The P-15A program which armed the navy with three 7,500 tonne stealth guided missile destroyers was completed four years behind schedule at a cost of 11,662 crore, while the allotted amount stood at INR 3,580 crore. The P28 program – under which the navy is to acquire four missile corvettes – is also over 2 years behind schedule and has an estimated cost overrun of over INR 4801.7 crore.

After successive discussions with all associated stoke holders in regard to the IAC-I program, the committee has noted that it is nowhere near completion and the navy is bound to operate a lone carrier battle group (CBG) till at least 2020.

Further, the committee has also pulled up DRDO, India’s premier defence technology provider, for the delay in NLCA program. With the Russian origin MiG-29K failing to meet navy’s demands, the force is scouting for a foreign fighter. Citing lengthy procurement procedures the navy has followed, the committee has questioned if a foreign fighter will really be available before the induction of the carrier.

The high powered committee has also noted that navy’s capabilities in protecting its assets and ports will be largely limited as it will operate without Mine Counter Measure Vessels (MCMV) at least until 2021.

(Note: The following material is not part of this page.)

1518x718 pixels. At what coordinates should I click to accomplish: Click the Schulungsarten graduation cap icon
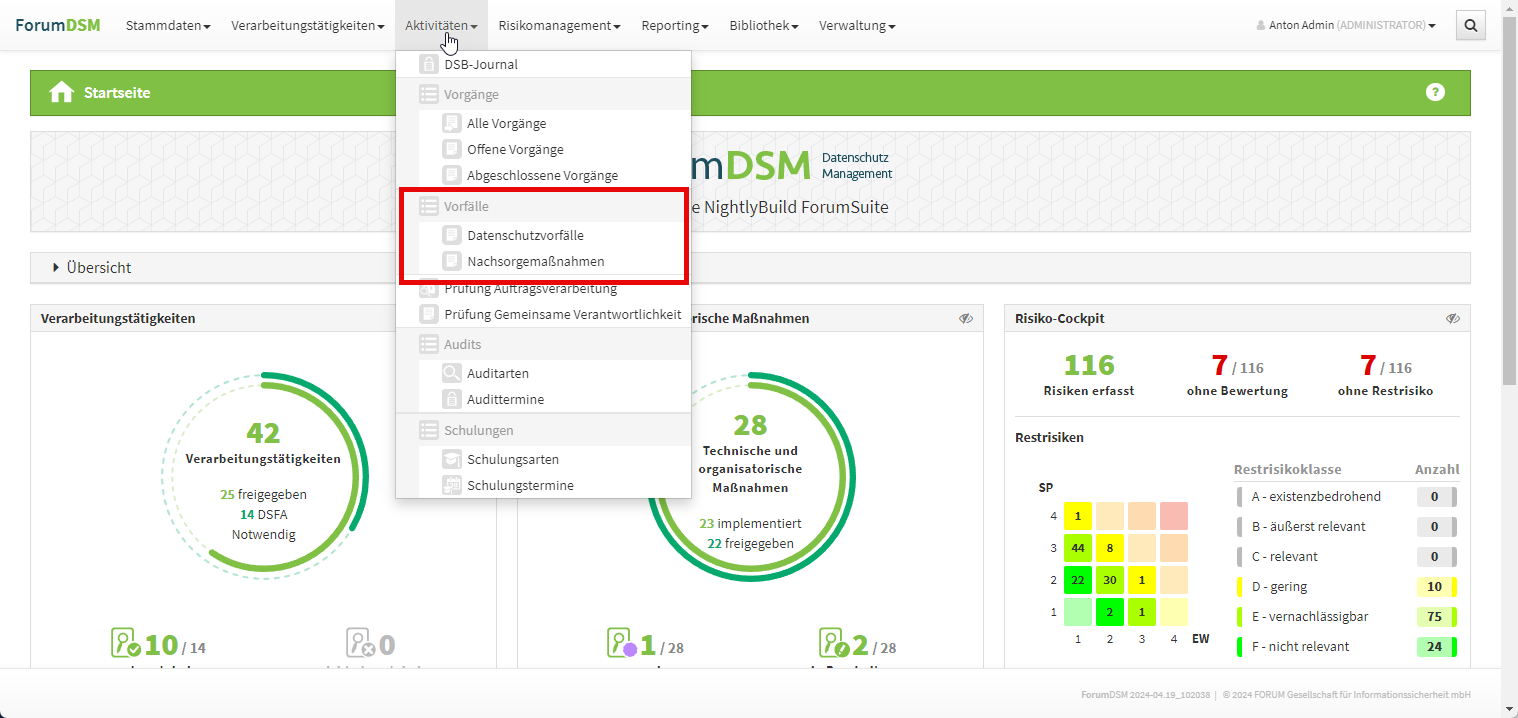pyautogui.click(x=451, y=459)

The committee has raised alarms on the navy’s capabilities on the underwater front. It has noted that the current 15 submarines under the operational command of navy are rapidly aging and lack credible punch to answer to the maturing regional maritime operational environment. The P-75 program, which was to arm the navy with six ‘Scorpene’ diesel-electric submarines, is delayed by at least 4 years.

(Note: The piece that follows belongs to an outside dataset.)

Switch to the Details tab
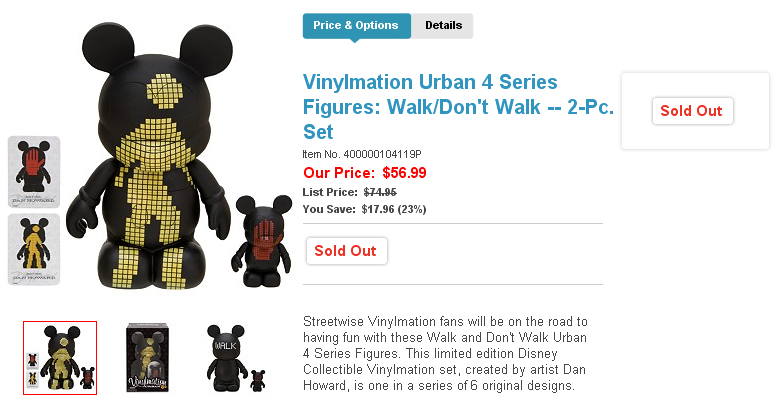 click(443, 26)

INS Chakra on its delivery cruise.

The navy and MoD in a written reply to the committee’s query regarding acquiring foreign submarines have noted that any ‘off-the-shelve’ procurement remain largely economically unviable. The navy has further noted that mid-life refit programs are the lone viable option available for it to maintain its underwater force.

The committee after exhaustive review of the navy’s aviation wing has noted that the force lacks a reliable procurement procedure to meet the deficit. While the force is short of at least 150 Multi Role Helicopters, the government has made little head way with the initial tender for 16 Sikorsky S-70 B helicopters. MoD is now seeking to float a new tender after the US-based company is seeking mid-way cost revision for the tender. The navy has strongly opposed this move and has recently even submitted a dissent note to the MoD.

While the navy has ordered four additional Boeing P8I maritime surveillance aircraft, it is yet to float a solid program to acquire a medium range surveillance platform.

Even as India’s maritime interest diversifies from its traditional backyard – the Indian Ocean Region (IOR), these short fallings in the force threaten to largely tip-off the maritime superiority the Indian Navy has largely enjoyed in the Indian Ocean Region. Concrete efforts by all stakeholders alone can pave the way forward for the Indian Navy.